Assignment:
Data follows below. Repeat exactly the lines between the line holding "The image size is (767, 437)." and the line holding "You are a computer-use agent. Viewport: 393px", inclusive, and nothing more; drop pictures.

Records supplied:
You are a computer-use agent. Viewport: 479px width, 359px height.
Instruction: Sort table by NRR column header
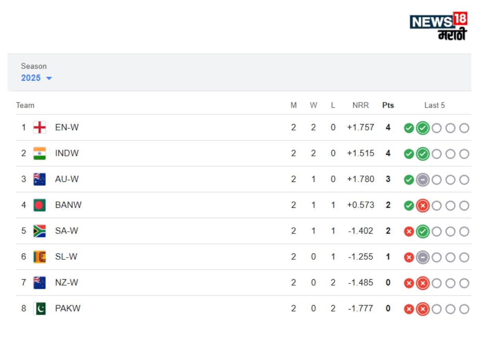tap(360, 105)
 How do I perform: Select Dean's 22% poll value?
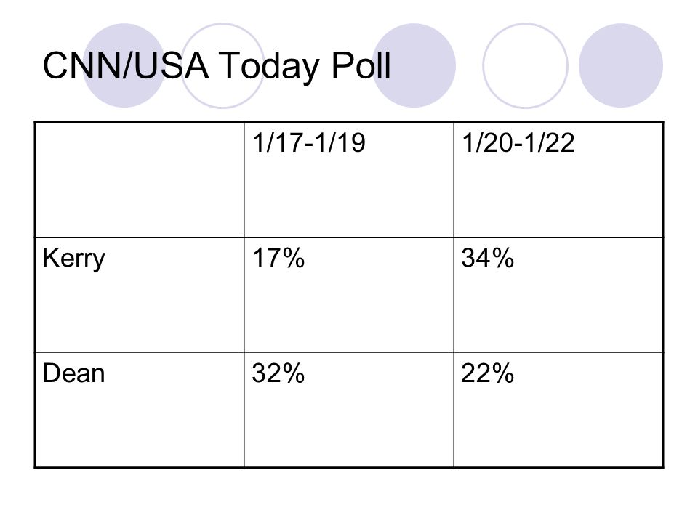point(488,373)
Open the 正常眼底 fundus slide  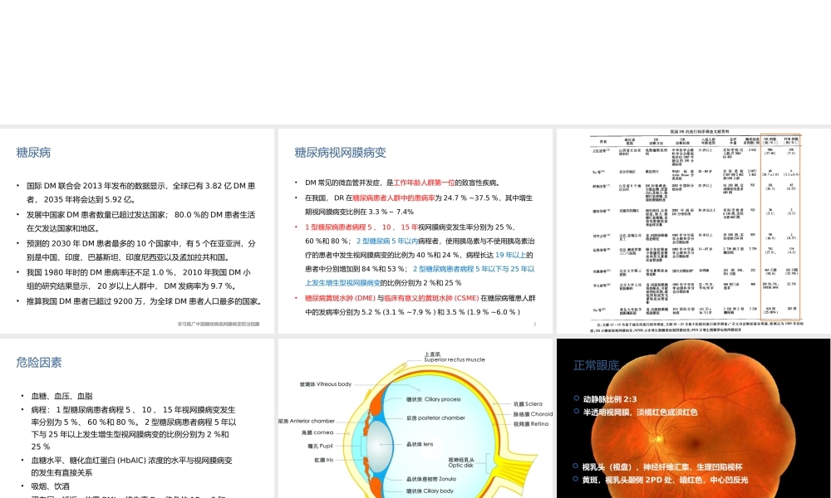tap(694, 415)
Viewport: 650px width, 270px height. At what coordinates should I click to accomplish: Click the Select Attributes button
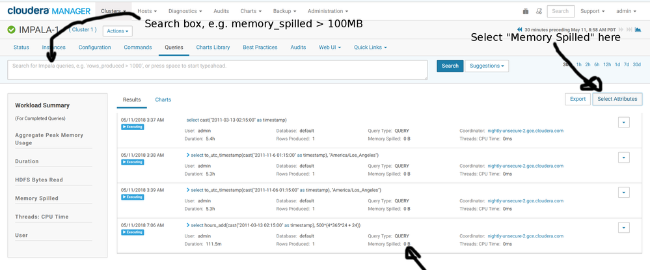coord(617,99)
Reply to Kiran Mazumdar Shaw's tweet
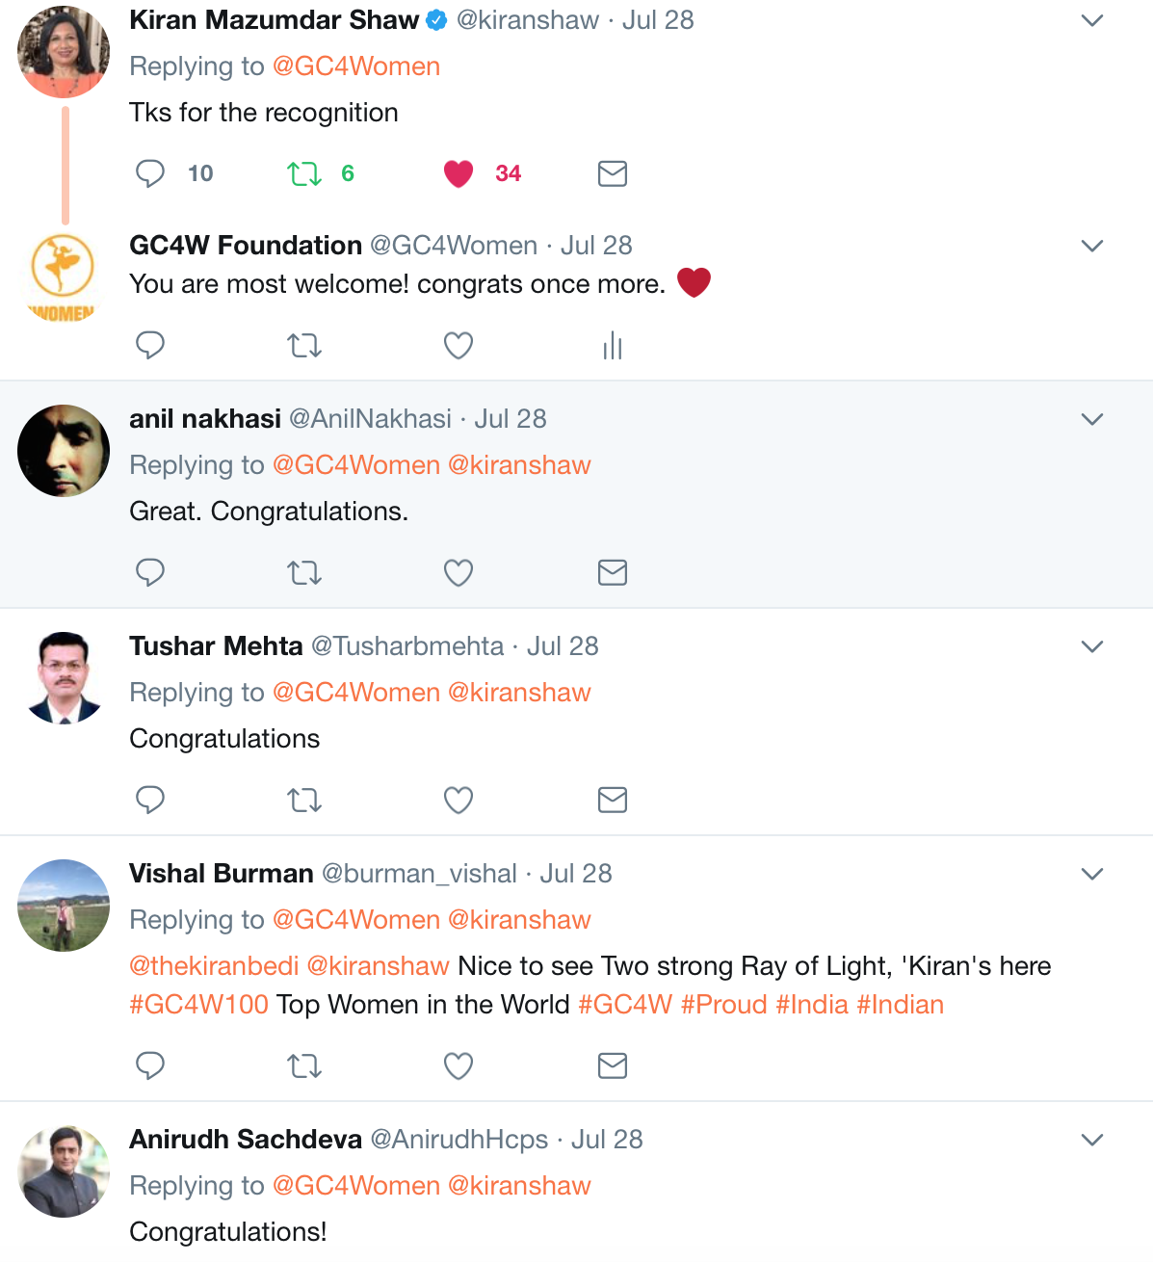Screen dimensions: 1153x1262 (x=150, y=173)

==

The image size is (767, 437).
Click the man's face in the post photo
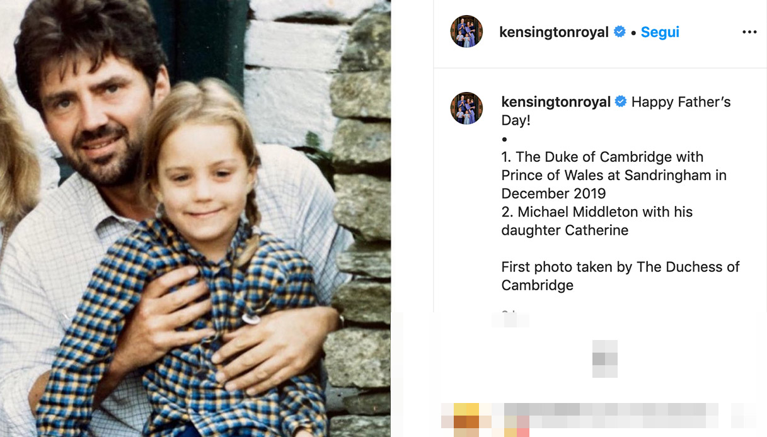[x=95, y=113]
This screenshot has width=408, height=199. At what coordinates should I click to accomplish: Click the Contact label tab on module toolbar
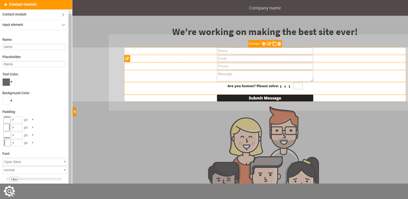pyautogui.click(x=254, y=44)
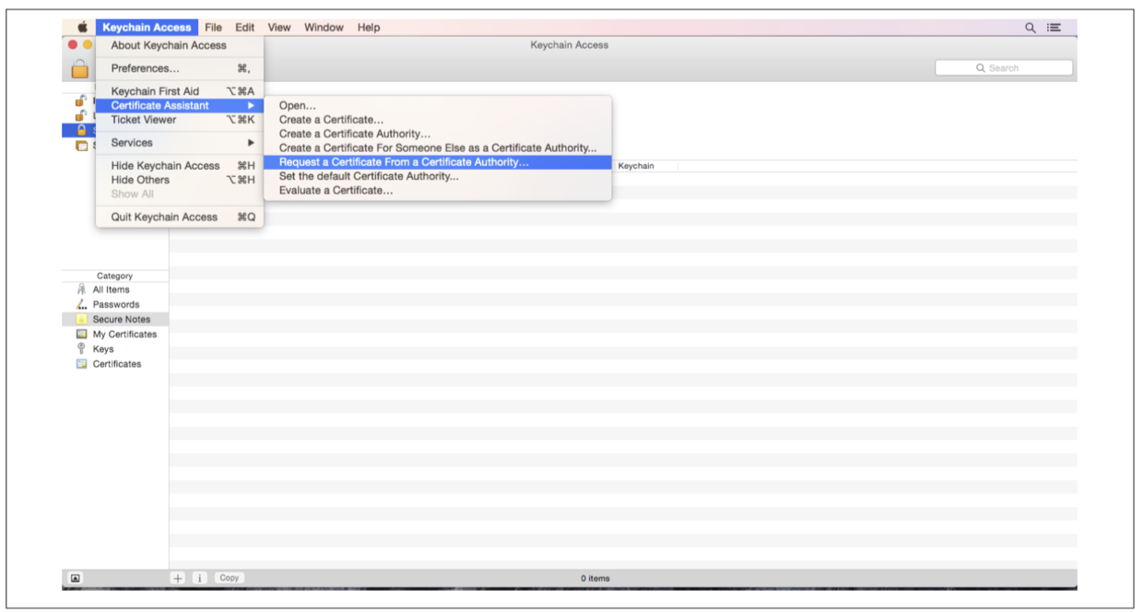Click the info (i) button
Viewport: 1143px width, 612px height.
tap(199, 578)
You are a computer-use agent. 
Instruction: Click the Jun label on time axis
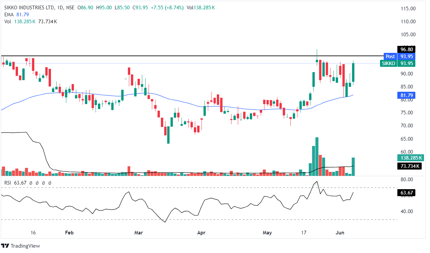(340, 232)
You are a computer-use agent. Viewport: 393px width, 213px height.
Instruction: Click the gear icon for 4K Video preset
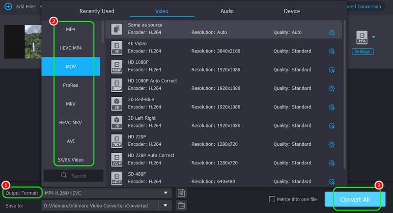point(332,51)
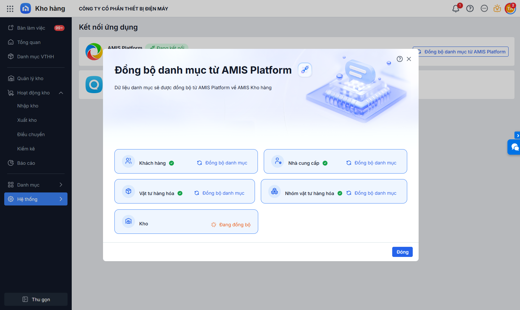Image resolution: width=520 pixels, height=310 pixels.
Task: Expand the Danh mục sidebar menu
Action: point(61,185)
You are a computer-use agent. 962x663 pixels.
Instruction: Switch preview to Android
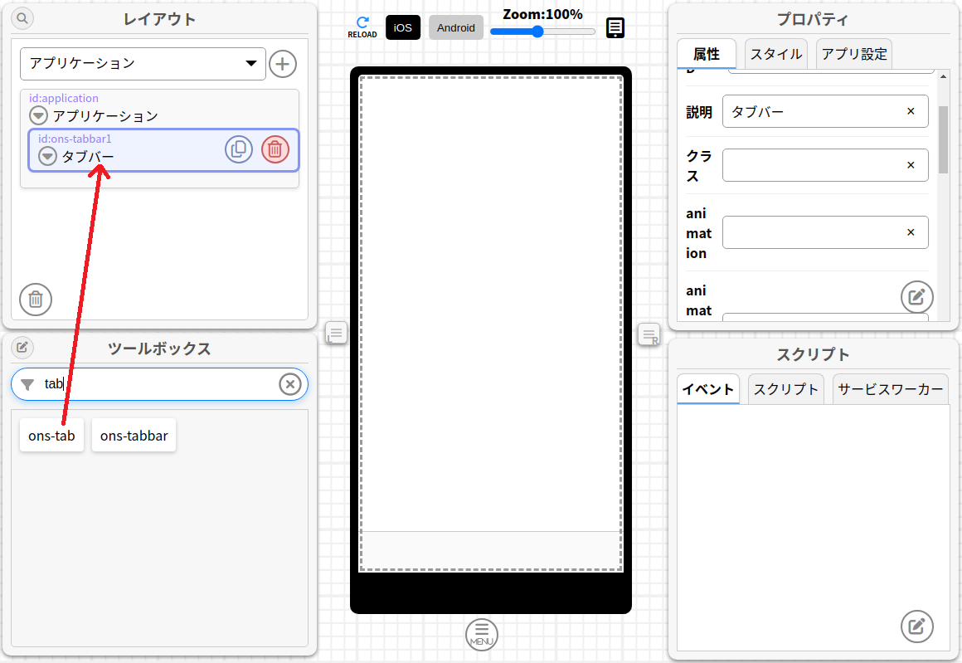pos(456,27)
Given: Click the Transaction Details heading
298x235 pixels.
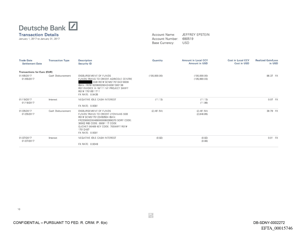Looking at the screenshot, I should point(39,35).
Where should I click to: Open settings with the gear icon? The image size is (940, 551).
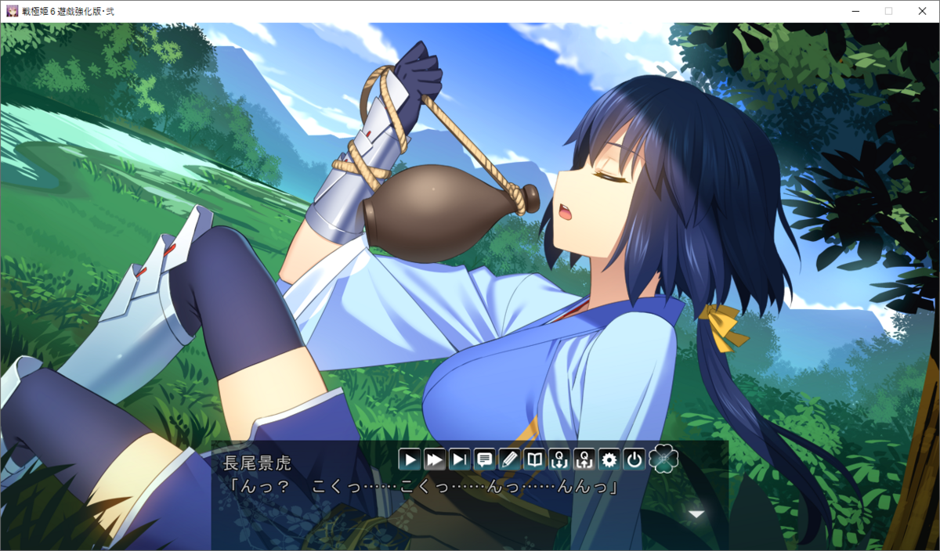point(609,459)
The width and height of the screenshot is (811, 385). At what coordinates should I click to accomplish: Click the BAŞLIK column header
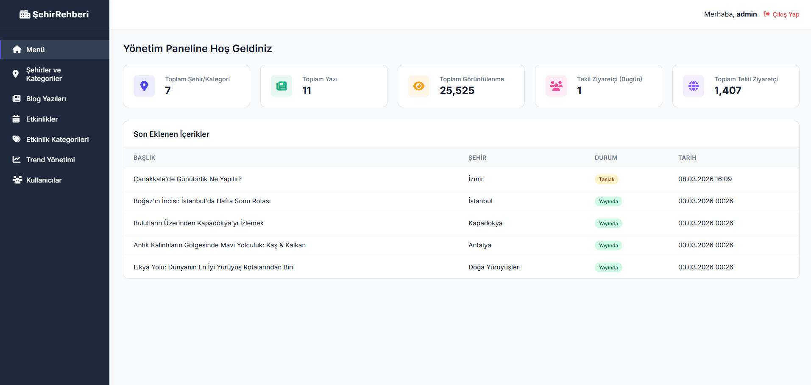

Task response:
The image size is (767, 437).
Click the man's face in the post photo
[x=95, y=113]
This screenshot has width=408, height=199. At what coordinates should I click to accomplish: Click the Contact label tab on module toolbar
pyautogui.click(x=254, y=44)
Click the info (i) button
Viewport: 1143px width, 612px height.
tap(199, 578)
You are a computer-use agent. 
Instruction: Click the Jun label on time axis
(340, 232)
You are a computer-use agent. Viewport: 393px width, 213px height.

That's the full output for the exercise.